Angelina Jolie Calls for Joseph Kony's Arrest (Video)
Actress said the Ugandan warlord was an “extraordinarily horrible human being."
The filmmakers behind Kony 2012 were apparently preaching to the choir when they targeted Angelina Jolie as one of 20 “culturemakers” they hoped would call for the arrest of Ugandan warlord Joseph Kony.
Jolie told The Telegraph Thursday that Kony was “extraordinarily horrible human being." The comments were made at the Third Annual Women In The World Summit in New York, reports ABC News.
Jolie’s image appeared near the end of the 30-minute documentary Kony 2012, which went viral earlier this week. Viewers were urged to contact Jolie and public figures ranging from Bill Gates to Justin Bieber, and ask them to call for Kony's arrest.
After the documentary went viral Tuesday night, Twitter lit up with Kony-related tweets to Jolie and other targeted celebrities.

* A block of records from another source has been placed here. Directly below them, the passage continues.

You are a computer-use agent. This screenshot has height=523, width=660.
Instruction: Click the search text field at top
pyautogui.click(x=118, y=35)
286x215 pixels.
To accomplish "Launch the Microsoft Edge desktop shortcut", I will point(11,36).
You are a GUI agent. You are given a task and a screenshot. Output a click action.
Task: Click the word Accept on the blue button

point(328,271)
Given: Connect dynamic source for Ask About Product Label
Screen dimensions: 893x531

Kony 2012, created by the San Diego non-profit Invisible Children, Inc., has received more than 50 million views since its release, and has garnered both praise for its effective promotion of the cause and criticism of its methods.
After her comments to The Telegraph, Jolie appeared on Extra to praise the number of "young people rising up" to demand Kony’s arrest.

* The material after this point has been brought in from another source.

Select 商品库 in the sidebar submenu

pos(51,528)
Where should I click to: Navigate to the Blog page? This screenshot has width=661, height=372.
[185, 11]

Jolie had previously spoken out against Kony in a March 2010 interview on ABC's Nightline, when she was doing press for her action-thriller Salt. Jolie told anchor Cynthia McFadden she would be tempted “take down” certain terrible people if she were left alone in a room with them.

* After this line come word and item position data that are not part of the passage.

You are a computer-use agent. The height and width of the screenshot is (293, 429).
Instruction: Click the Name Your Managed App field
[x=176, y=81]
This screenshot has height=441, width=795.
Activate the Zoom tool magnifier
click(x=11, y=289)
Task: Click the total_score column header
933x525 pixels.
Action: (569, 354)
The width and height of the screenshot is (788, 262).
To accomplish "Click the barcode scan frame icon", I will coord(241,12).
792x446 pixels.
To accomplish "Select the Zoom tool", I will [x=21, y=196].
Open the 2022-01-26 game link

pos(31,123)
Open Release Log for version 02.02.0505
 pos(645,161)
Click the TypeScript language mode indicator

"Joseph Kony," Jolie said. "I hate him."
The filmmakers likely knew Jolie, an avowed humanitarian, was a strong candidate to join its cause. Others targeted by the group range in their political views and level of human rights involvement.
An excerpt of an interview with George Clooney, one of the celebrities targeted by Invisible Children, appears in the documentary. In the clip, Clooney calls for human rights abusers to be as famous as he is, so it would be harder for them to hide. Rush Limbaugh, also targeted by Invisible Children, last year questioned the U.S. decision to send 100 military advisers to assist Uganda in capturing Kony. Limbaugh later said he would need to examine the issue further.
Kony, leader of a military group called the Lord's Resistance Army, has carried out a number of documented atrocities in Uganda, including the kidnapping and enlistment of thousands of children into his militia.